==== Extract provided ====

U.S. Army Enlisted Ranks
The rank insignia for the U.S. Army in World War II were modified on January 8th, 1942 with the addition of the ranks of Technician 3rd Class (T/3), Technician 4th Class (T/4) and Technician 5th Class (T/5). On September 4th, 1942 a "T" was added to the standard chevron designs for these new grades.
A T/5 was properly addressed as a "corporal," while T/4 and T/3s were referred to as "sergeants." Although they wore chevrons similar to corporals and sergeants, technicians had no command authority or duties, and could not issue orders to regular sergeants, corporals or privates. The technician grades were deleted in 1948, and the enlisted ranks were further restructured in 1955.
||Private First Class
Enlisted pay grades (E-7 through E-1) were different in World War II than what is currently used by the U.S. Army. Starting in 1920 pay grades began with the rank of Master Sergeant (E-1) and ended with Private First Class (E-6). In 1951 the pay grades were reversed and changed to the system that is used in today's modern Army.

====

Questions on the material:
[1] Answer these questions from the text on U.S. Army enlisted ranks:
(a) On what date were the three technician ranks added to the Army's rank insignia?
(b) How was a T/5 properly addressed?
(c) In what year were the pay grades reversed?
[2] Please write out the part of the text on U.S. Army enlisted ranks from "U.S. Army Enlisted" to "restructured in 1955.".
The material that comes after this text isn't needed for any of the work here.

==== Material shown ====

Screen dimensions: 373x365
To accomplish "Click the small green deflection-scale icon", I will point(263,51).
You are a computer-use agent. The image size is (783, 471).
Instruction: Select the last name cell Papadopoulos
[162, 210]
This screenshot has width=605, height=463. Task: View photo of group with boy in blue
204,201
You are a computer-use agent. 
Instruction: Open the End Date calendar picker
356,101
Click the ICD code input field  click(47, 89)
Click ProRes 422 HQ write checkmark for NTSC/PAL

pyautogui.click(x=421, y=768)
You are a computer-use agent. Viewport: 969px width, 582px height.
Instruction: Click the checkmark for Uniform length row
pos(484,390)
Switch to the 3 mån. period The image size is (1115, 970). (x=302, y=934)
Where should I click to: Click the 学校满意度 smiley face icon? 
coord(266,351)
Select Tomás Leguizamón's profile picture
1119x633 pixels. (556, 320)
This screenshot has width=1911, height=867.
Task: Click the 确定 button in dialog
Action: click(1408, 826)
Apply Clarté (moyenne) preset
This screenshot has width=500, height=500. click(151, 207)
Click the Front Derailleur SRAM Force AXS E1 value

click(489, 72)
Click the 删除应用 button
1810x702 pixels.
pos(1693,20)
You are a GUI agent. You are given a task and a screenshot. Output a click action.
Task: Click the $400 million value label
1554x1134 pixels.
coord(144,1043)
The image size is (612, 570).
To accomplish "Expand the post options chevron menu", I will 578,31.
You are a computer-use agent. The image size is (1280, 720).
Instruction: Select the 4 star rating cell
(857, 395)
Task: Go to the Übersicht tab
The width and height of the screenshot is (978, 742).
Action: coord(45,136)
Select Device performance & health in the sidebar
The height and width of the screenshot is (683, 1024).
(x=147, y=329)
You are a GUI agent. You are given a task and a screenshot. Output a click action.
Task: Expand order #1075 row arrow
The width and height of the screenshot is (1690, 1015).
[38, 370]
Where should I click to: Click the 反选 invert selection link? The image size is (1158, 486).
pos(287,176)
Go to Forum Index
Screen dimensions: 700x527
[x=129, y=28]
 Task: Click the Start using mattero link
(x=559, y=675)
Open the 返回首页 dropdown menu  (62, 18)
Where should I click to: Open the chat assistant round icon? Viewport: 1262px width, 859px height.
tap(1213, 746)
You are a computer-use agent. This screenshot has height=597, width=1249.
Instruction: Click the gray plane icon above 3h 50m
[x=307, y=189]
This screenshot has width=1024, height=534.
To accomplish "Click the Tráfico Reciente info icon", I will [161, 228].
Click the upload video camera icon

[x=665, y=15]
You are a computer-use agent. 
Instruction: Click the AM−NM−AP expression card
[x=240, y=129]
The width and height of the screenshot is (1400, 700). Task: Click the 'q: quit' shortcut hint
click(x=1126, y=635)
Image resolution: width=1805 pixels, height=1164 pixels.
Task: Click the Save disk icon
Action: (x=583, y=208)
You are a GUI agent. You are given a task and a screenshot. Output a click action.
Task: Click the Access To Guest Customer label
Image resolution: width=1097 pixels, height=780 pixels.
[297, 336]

====

Answers below:
[1]
(a) January 8th, 1942
(b) As a "corporal"
(c) 1951

[2]
U.S. Army Enlisted Ranks
The rank insignia for the U.S. Army in World War II were modified on January 8th, 1942 with the addition of the ranks of Technician 3rd Class (T/3), Technician 4th Class (T/4) and Technician 5th Class (T/5). On September 4th, 1942 a "T" was added to the standard chevron designs for these new grades.
A T/5 was properly addressed as a "corporal," while T/4 and T/3s were referred to as "sergeants." Although they wore chevrons similar to corporals and sergeants, technicians had no command authority or duties, and could not issue orders to regular sergeants, corporals or privates. The technician grades were deleted in 1948, and the enlisted ranks were further restructured in 1955.